## Task directions
Among the records that follow, set down only the lines from the one containing "You are a GUI" to the one containing "582x633 pixels.", both included, exactly.

## Available data
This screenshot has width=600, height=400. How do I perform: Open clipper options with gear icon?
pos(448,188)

---

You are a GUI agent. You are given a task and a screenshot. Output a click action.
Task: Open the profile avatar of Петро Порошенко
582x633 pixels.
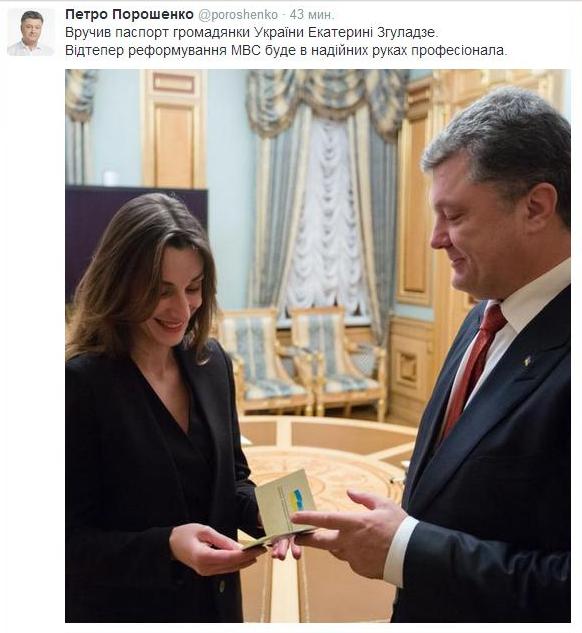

## Answer section
You are a GUI agent. You are given a task and a screenshot. Output a click action.
Task: Open the profile avatar of Петро Порошенко
582x633 pixels.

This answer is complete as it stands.